• ASSIGNMENT: For the material below, return exactly the lines starting at the one holding "Task: Close the" and ending at the one holding "Screen dimensions: 668x657", counting both as part of the range.

• DATA FOR PROCESSING:

----------

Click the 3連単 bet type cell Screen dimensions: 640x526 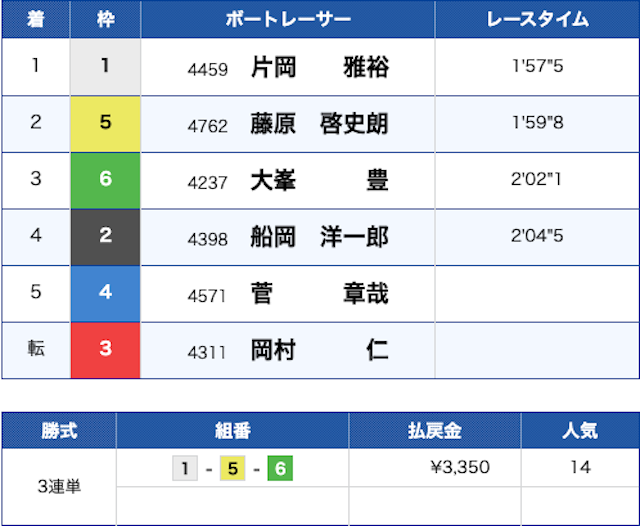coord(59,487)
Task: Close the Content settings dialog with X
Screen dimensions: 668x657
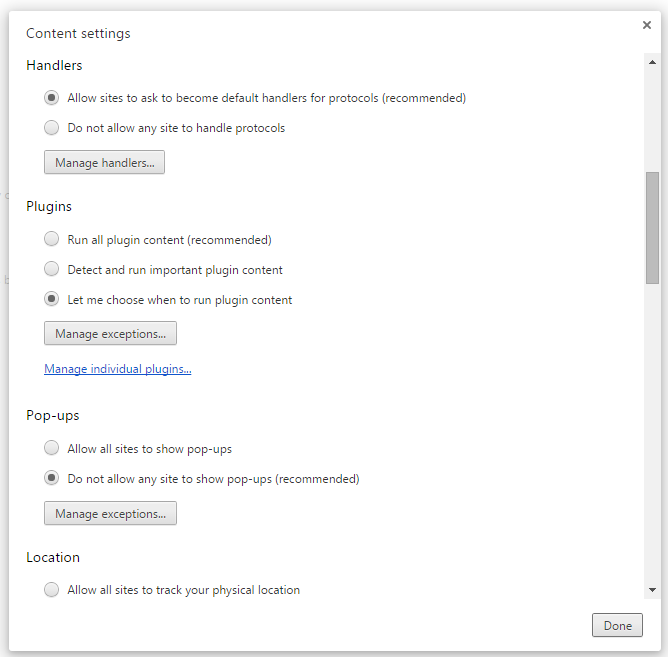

----------

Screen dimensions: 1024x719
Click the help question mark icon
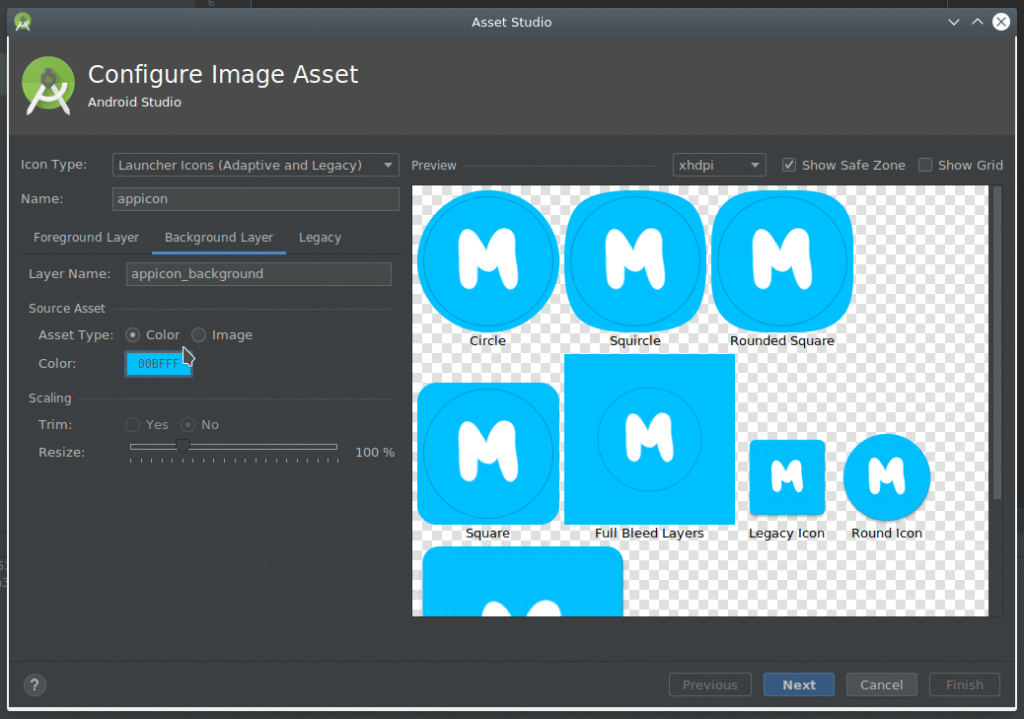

----------

• RESULT BELOW:
Task: Close the Content settings dialog with X
Screen dimensions: 668x657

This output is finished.